__TEXTO PARA LEITURA__:
---*---

A partir do momento em que Ayuso pareceu inocente a guerra estava perdida, particularmente porque, não tendo o apoio da opinião pública, a Direcção não contava com apoios suficientes fora do seu círculo mais íntimo e de um ou dois meios de comunicação para encetar uma guerra suja. O apoio de Pedro J. Ramírez, o outrora todo-poderoso director de Diario 16 e El Mundo, e agora do mais modesto El Espanhol já não tem o peso de antes e provou ser muito insuficiente. E sem esse apoio de Partido e meios não é possível continuar a guerra suja de acusações e insinuações constantes necessária para derrotar Ayuso. No fundo, existe uma infinidade de novas acusações que podem ser formuladas à medida que uma pessoa se defende das anteriores. É por isso que quando alguém se vê envolvido num caso judicial não só é a acusação quem tem que demonstrar a culpa, como o tem que fazer em relação às acusações específicas que faz e não em relação a outras que possam ir surgindo. Na política essa regra não se aplica, pelo que o facto de Casado não ter insistido nas acusações indicia que nunca dispôs de informações complementares que corroborassem as suas suspeitas e estas não passavam de um bluff monumental que caiu logo que Ayuso decidiu montar um contra-ataque. Sábado amanheceu com Casado e Egea em claro recuo, dando por fechado o expediente após considerar válidas as poucas justificações que a equipa de Ayuso deu. No domingo, a comparecência de mais de 3000 pessoas diante da sede do Partido, naquilo que se antecipava que fosse uma jornada de protesto, pareceu mais o cortejo fúnebre do maior partido da oposição, tal era a quantidade de pessoas que ali se deslocaram só para dizer que deixariam de votar no PP. Algumas sondagens, com a pouca fiabilidade que se lhes reconhece ultimamente, corroboram esta ideia dando por adquirida a ultrapassagem de VOX ao PP nas intenções de voto.

---*---

Entradas de dados guardadas:
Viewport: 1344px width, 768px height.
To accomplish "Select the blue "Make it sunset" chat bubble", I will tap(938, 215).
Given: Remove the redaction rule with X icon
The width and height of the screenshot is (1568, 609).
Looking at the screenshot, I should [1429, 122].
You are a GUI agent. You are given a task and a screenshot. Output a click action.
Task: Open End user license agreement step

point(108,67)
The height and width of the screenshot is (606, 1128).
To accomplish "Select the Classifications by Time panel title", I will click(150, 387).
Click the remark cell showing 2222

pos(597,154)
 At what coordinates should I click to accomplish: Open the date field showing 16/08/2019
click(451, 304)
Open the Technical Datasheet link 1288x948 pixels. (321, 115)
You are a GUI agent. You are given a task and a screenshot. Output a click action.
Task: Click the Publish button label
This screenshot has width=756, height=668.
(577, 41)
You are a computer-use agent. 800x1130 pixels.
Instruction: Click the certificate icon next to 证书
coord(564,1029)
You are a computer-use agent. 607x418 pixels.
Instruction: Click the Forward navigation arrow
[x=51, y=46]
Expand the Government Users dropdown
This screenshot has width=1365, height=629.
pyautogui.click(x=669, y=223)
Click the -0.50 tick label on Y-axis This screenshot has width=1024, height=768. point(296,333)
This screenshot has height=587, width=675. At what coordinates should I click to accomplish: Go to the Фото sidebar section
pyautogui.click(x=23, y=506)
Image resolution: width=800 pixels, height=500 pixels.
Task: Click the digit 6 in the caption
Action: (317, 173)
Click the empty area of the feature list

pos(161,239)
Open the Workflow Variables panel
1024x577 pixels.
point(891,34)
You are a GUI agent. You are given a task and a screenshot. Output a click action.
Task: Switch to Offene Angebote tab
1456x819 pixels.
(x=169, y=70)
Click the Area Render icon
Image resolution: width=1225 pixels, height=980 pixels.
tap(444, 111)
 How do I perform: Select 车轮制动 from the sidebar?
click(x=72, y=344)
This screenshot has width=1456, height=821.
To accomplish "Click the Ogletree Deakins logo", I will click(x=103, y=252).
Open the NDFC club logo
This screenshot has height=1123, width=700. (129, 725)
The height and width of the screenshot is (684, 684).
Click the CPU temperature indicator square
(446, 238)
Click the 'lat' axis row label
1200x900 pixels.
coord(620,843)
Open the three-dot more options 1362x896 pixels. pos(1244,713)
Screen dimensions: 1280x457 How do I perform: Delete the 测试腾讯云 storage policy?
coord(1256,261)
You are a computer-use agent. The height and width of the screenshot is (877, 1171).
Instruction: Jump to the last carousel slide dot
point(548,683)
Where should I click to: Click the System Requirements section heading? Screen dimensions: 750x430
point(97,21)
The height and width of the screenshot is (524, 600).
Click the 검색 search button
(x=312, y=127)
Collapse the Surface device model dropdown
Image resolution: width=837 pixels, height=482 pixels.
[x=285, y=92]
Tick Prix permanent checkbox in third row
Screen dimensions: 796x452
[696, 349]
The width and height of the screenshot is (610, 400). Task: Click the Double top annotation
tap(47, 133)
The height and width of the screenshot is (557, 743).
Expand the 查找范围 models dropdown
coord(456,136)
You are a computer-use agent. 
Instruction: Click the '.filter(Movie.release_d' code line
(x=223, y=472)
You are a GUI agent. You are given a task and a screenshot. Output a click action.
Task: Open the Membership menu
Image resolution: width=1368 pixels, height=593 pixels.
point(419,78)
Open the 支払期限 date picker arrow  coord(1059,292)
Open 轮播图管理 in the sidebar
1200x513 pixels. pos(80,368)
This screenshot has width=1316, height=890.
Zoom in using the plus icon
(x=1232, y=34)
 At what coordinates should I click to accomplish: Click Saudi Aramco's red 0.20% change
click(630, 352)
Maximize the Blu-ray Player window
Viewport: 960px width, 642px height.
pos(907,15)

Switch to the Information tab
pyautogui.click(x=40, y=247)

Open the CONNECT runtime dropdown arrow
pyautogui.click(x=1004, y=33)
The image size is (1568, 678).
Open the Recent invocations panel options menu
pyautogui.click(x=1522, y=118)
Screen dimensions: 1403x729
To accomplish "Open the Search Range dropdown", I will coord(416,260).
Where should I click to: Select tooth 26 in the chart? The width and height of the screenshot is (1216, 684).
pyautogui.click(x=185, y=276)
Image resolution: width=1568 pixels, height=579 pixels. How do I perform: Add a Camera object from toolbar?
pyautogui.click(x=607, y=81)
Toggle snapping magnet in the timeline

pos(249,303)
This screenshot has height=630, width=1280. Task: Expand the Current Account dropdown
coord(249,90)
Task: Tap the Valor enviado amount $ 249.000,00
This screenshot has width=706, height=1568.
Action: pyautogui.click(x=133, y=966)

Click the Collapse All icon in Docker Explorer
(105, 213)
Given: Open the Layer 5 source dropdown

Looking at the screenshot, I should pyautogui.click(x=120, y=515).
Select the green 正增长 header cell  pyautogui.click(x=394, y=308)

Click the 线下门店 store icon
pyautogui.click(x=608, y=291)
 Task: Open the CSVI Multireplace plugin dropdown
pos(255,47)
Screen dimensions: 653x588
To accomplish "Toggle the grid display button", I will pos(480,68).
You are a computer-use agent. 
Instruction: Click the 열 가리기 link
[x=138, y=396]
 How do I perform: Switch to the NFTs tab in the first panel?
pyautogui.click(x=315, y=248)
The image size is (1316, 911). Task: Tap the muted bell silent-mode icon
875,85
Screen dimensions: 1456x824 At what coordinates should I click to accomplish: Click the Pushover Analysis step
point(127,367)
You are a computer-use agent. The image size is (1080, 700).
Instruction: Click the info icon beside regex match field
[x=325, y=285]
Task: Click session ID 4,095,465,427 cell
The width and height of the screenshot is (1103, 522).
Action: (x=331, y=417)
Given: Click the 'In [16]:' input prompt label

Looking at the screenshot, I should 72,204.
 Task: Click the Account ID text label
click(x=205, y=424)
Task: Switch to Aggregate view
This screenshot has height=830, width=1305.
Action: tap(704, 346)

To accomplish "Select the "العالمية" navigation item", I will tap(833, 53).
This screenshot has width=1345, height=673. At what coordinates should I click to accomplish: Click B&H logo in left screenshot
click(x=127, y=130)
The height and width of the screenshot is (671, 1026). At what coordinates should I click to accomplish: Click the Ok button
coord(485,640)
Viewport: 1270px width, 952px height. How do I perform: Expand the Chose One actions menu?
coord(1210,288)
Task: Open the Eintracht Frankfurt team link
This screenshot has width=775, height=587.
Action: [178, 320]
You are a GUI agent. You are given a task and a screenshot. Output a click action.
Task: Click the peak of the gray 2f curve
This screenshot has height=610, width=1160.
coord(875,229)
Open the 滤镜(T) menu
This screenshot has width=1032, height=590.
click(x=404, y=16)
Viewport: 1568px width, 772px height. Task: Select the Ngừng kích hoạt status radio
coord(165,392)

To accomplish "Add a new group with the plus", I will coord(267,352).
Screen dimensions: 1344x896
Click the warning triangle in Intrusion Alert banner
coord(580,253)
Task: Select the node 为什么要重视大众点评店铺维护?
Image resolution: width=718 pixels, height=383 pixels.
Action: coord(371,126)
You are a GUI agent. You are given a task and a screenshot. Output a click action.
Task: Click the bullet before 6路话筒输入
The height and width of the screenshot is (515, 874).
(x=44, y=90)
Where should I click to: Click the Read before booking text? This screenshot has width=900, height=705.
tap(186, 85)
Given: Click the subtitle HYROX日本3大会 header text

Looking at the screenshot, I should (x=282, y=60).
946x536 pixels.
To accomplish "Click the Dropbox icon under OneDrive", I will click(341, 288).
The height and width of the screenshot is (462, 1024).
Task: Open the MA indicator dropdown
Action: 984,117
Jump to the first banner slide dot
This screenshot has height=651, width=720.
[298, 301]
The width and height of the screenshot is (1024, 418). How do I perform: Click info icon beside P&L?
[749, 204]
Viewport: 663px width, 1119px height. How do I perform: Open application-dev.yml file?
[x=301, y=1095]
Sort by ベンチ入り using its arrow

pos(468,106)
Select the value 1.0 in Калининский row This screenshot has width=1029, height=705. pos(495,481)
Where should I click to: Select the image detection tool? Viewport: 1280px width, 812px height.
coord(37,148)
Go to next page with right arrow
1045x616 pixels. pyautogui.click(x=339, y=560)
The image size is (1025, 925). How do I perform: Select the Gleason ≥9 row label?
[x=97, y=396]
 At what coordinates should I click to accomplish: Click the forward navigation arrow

---*---

__EXPLORAR O MATERIAL__:
1. No texto sobre o confronto entre Casado e Ayuso, explique porque é que a guerra ficou perdida a partir do momento em que Ayuso pareceu inocente.
2. Segundo o texto sobre o confronto entre Casado e Ayuso, quantas pessoas compareceram no domingo diante da sede do Partido?
3. Prossiga o texto sobre o confronto entre Casado e Ayuso a partir da última frase apresentada.

__RESPOSTAS ESPERADAS__:
1. A Direcção não tinha o apoio da opinião pública. Por isso, fora do seu círculo mais íntimo e de um ou dois meios de comunicação, não dispunha de apoios suficientes para encetar uma guerra suja.

2. Mais de 3000 pessoas.

3.
Só o tempo dirá se o PP pode recuperar do monumental ridículo a que se prestou a Direcção do partido. A conjura de Casado, Egea e companhia passará à história da política espanhola como uma das manobras políticas mais embaraçosas alguma vez vistas. O Golias da Direcção política de um partido que, como todos os partidos, é uma estrutura piramidal de obediência férrea ao líder em cada momento, foi derrotado pelo David de uma militante, sem cargo formal no aparelho, que terá agora que encetar uma longa luta nos tribunais para demonstrar a sua inocência, com todas as consequências políticas que isso acarreta de desgaste político para o PP. Pablo Casado será recordado como um arrivista, bem-falante e com boa imagem, que conseguiu trazer para a ribalta o jogo sem substância da política das juventudes partidárias e julgou que isso seria suficiente para se apresentar como alternativa de governação.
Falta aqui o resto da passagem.